The Pirelli Stadium was one of the venues for the 2018 UEFA European Under-17 Championship, playing host to four group stage games and England's quarter final victory against Norway.

=== Domestic use ===
Between 2006 and 2008 the stadium hosted the Conference North playoff finals before being dropped in favour of drawing one of the finalists' own grounds. During the 2007–08 season Derby County announced that a number of their reserve matches would be placed at the ground, although this arrangement was discontinued following the Brewers' promotion to the Football League.
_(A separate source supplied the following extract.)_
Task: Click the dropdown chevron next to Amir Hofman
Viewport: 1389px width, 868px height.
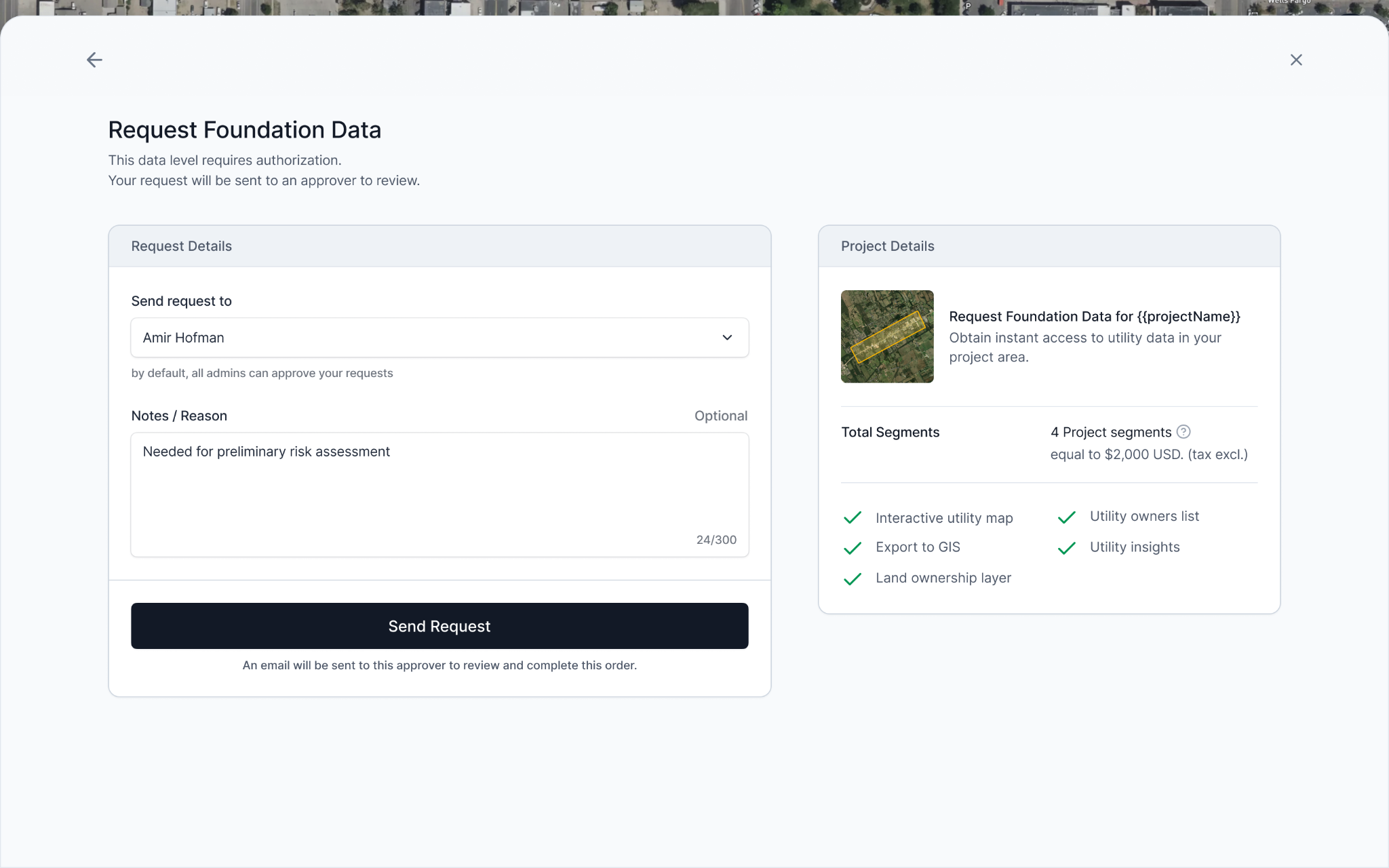Action: click(727, 338)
Between 2021 and 2024, the ground was also used as an alternative home venue for Leicester City Women in the event of fixture clashes preventing the use of the King Power Stadium. The ground also hosted an EFL Cup tie between Coventry City and Bristol City in 2022 after Coventry Arena's pitch was deemed unsafe in the wake of the 2022 Commonwealth Games.

==Records==
The record attendance at Pirelli Stadium is currently 6,746 for a Championship match against Derby County on 26 August 2016. Previous records include 6,450 for an EFL Cup match against Liverpool on 23 August 2016, 6,192 for a Conference National league match against Oxford United on 17 April 2009, which was of significant importance as a draw or win for the Brewers would have earned them the Conference title, but the match finished 1–0 to Oxford, following an Adam Chapman free-kick. The prior record attendance and also current FA Cup record attendance at the ground is 6,191, set on 8 January 2006 in a third-round match against Manchester United. The match ended 0–0 with the then non-league Brewers forcing a replay at Old Trafford against their Premier League opponents.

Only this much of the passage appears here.